15 June 20160 comments

The world’s five wealthiest countries – which make up half the global economy – are hosting less than 5 per cent of the world’s refugees, according to new research.

Meanwhile 86 per cent of refugees are in poorer developing countries that are often struggling to meet the needs of their own people.

oxfam logoThese are the findings of a new report by international charity Oxfam, titled ‘Too small a welcome from the world’s wealthy’.

Together, the US, China, Japan, the UK and Germany are hosting less than one million refugees, Oxfam says.

These five richest countries have taken 938,231 people, or 4.8 per cent of the world’s 19.5 million refugees, even though they boast just over one-half of the cumulative global GDP.

The five countries that have taken the most refugees, on the other hand, are all developing nations.

Collectively, Jordan, Lebanon, Turkey, Pakistan and the Occupied Palestinian Territories host a staggering 50 per cent of the world’s refugees – even though they make up less than 1.5 per cent of the world’s economy.

Japan has taken by far the least, with China and the US following behind. The tiny nations of Jordan and Lebanon have taken by far the most, with one refugee for about every three or four people in their countries.

“The world’s richest countries can and should do much more to help the world’s most vulnerable people who have fled their homes because of violence and conflict,” the Oxfam report said.

The international aid organization criticised the “dangerous trend of governments turning their backs on the world’s most vulnerable people and failing to uphold the spirit and the international law they claim to champion”.

The report comes as Oxfam launches a new campaign to pressure leaders in the world’s wealthiest countries to welcome more refugees and to do more to help and protect them.

The world is witnessing the worst refugee crisis since World War II. More than 60 million people have fled their homes because of violence, war and human rights violations, according to the United Nations.

Approximately one-third of the world’s 60 million displaced people are external refugees, whereas roughly two-thirds are internally displaced in their own countries.

The largest refugee populations come from Syria, Iraq, South Sudan, Yemen, Burundi, Nigeria and the Central African Republic.

Oxfam acknowledges in its report that all of these conflicts “are man-made”.

Meanwhile, there is little sign that the disparity will get any better. In all of 2014, the five richest countries resettled just 53,029 people, as the number of displaced people in the world soared.

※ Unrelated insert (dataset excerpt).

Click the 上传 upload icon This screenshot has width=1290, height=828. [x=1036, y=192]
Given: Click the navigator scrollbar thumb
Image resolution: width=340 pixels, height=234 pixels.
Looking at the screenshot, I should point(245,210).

In March, the EU and Turkey reached an agreement to deport refugees and migrants in Europe en masse to Turkey, where rights organisations say their lives may be endangered.

The UN, rights groups and legal experts have criticised the deal as immoral; and illegal.

“It trades human beings for political concessions, flying in the face of at least the spirit if not the letter of the 1951 Refugee Convention, the legal document which defines the rights of refugees and responsibilities of governments to protect them,” Oxfam said of the deal.